Chen, who represented China at the Geneva talks, described the failure of the negotiations as a "heavy blow". In his initial statements after the foundering of the talks, Chen had blamed the U.S. saying that "after satisfying its own demands the U.S. had demanded from the developing world a price as high as heaven".

The U.S. had objected to the details of a "special safeguard mechanism", designed to protect farmers in the developing world against temporary surges in cut-price imports of cotton, rice and sugar.

China has long insisted on protecting the livelihoods of its subsistence farmers. The country has between 750 and 800 million farmers – nearly double the entire population of the European Union. The majority survive on two dollars a day.

"It is unfair to pitch wealthy farm owners of the West, regularly subsidized by their countries’ finance ministries, against the millions of unprotected small-size farmers of China," argued Meng Zhou. "Farmers and agriculture are still the pillars of many developing countries’ economies. In the West though, peasants represent only a fraction of the population and agriculture accounts for only a small portion of the rich nations’ GDPs".

Editorials in some Chinese newspapers have accused the U.S. of "hypocritical compromises" negotiated at the Doha round tables. The U.S. agreed to cap its trade-distorting farm subsidies at 14.5 billion dollars but an editorial in the "21st Century Business Herald" said the compromise was "meaningless".
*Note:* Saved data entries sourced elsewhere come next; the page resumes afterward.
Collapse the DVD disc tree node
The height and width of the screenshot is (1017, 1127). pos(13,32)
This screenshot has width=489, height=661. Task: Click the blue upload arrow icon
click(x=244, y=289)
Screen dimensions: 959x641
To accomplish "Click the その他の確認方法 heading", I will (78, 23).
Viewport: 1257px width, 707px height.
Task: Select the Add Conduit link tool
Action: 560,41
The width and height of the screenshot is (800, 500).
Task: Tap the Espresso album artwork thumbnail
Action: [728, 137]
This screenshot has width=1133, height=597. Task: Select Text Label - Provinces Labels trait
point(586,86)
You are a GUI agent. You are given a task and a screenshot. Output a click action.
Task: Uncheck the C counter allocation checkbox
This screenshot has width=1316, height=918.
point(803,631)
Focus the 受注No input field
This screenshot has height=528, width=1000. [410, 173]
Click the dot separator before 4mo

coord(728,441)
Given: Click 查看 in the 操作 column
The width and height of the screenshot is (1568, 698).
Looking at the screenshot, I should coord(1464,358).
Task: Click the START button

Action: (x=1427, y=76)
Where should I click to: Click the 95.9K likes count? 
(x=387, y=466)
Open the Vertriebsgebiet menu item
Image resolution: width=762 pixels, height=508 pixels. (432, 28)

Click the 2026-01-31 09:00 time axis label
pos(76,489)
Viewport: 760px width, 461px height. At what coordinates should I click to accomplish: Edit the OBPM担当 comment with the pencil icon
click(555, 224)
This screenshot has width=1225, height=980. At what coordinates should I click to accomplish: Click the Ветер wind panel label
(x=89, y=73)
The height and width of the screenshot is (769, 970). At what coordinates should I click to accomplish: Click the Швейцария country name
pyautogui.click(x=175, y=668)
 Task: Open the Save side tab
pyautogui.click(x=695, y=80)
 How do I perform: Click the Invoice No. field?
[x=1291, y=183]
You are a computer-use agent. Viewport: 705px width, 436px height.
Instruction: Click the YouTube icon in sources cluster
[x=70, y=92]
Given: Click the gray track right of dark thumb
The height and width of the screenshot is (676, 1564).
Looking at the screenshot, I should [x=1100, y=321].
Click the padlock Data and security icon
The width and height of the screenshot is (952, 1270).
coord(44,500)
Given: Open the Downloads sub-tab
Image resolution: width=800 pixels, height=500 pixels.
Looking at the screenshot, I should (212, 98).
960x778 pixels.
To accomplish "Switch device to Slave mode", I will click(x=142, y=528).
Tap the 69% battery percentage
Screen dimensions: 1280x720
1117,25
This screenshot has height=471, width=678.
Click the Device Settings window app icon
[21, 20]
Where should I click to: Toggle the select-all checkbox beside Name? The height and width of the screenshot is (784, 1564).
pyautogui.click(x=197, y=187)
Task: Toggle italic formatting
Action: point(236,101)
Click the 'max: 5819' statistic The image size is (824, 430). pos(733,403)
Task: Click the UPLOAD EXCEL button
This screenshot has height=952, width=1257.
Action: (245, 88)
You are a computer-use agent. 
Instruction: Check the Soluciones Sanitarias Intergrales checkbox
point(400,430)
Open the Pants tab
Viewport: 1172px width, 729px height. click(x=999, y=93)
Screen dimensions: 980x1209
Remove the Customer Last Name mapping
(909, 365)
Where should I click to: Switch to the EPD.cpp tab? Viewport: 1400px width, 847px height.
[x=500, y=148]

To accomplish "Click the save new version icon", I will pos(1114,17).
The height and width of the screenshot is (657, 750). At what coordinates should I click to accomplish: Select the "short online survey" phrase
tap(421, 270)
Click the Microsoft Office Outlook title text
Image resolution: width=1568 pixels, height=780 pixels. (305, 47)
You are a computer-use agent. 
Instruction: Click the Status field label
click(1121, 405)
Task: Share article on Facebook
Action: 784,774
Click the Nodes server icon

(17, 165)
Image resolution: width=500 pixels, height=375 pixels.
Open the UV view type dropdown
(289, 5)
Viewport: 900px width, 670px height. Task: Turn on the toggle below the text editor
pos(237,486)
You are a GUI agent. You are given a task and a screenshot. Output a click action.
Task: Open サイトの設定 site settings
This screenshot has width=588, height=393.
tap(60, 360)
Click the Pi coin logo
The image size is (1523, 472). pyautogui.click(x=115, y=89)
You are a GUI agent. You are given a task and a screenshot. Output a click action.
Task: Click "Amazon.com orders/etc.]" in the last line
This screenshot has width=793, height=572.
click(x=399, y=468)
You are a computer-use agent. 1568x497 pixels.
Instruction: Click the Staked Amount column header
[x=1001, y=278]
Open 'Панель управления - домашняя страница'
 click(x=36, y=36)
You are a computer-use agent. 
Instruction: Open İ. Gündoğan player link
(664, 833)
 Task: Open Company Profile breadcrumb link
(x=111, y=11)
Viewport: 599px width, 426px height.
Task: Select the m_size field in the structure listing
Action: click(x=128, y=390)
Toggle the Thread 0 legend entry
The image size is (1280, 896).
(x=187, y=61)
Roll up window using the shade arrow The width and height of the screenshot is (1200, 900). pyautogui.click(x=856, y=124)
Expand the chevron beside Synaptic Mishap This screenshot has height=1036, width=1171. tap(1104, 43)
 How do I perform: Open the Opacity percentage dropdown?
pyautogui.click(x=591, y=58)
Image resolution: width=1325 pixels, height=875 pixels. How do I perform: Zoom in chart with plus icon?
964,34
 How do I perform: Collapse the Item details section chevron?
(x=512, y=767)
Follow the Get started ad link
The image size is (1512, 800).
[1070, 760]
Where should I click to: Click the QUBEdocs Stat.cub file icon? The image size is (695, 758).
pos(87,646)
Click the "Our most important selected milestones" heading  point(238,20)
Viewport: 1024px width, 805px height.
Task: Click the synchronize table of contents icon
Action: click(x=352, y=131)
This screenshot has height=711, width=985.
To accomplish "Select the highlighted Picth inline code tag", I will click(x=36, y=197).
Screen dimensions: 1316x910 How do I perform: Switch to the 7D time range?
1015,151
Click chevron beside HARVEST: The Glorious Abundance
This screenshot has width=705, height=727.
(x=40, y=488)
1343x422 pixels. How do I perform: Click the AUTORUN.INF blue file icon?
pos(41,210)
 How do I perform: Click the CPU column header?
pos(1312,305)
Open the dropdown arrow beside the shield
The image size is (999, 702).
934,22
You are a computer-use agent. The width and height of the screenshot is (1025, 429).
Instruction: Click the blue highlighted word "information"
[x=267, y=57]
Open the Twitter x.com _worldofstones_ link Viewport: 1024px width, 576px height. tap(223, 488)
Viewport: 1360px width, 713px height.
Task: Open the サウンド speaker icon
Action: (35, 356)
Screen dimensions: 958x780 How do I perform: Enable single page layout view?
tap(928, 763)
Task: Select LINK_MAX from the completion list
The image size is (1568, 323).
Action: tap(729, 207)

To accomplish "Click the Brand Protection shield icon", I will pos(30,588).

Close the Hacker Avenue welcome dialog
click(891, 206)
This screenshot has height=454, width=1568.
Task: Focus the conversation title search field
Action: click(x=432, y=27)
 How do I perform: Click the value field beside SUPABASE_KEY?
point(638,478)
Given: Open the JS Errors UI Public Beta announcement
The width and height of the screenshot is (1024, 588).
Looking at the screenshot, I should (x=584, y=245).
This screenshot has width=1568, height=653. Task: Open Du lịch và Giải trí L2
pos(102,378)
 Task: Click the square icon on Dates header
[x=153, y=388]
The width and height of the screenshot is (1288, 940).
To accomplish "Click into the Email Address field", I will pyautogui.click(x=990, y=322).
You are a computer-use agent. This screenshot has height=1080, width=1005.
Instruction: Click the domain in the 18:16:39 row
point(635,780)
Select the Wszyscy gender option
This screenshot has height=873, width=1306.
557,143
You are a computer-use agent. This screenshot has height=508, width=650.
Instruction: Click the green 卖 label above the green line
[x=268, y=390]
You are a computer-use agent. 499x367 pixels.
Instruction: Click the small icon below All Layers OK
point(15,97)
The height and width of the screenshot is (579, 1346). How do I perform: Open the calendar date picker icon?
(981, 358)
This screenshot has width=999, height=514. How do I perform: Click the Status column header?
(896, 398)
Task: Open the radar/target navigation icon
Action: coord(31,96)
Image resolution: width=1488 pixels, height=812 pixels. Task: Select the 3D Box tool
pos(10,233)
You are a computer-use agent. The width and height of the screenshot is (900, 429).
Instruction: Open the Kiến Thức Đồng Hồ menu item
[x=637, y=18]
"As the world’s most efficient grain producer whose exports account for 40 percent of the global grain exports, the U.S. is the biggest beneficiary of soaring food prices," the paper said. "The U.S. has calculated rightly that high grain prices would offset the decrease in its agricultural subsides. In fact, last year the U.S. spent only 9 billion (dollars) on such subsides".

Chinese academics predict high food prices would continue for at least another 10 years. Last month the State Council, or China’s cabinet, approved a mid- and long-term grain security plan that aims for the country to be 95 percent self-sufficient in grain over the next 12 years.

The plan outlines a state goal of reaching annual grain output above 500 million tonnes by 2010, and increasing production to more than 540 million tonnes a year by 2020.

After years of debate, Beijing gave the green light, last month, to a controversial plan to cultivate high-yield and pest-resistant genetically modified (GM) crops designed to boost the country’s agricultural productivity.

"Departments must fully understand the importance and urgency of this significant project and waste no time to implement it," said a circular posted on the website of the State Council.